*WHAT YOU HAVE TO DO*
Write out the line that contains "The image size is (1568, 738).", then every following line to the end of the records below, with no other lines and no changes.
*** RECORDS SUPPLIED
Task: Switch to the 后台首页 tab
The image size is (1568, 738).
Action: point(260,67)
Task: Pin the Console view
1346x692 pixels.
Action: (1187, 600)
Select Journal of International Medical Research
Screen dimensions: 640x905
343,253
******
*EXERCISE RESULT*
The image size is (1568, 738).
Action: point(260,67)
Task: Pin the Console view
1346x692 pixels.
Action: (1187, 600)
Select Journal of International Medical Research
Screen dimensions: 640x905
343,253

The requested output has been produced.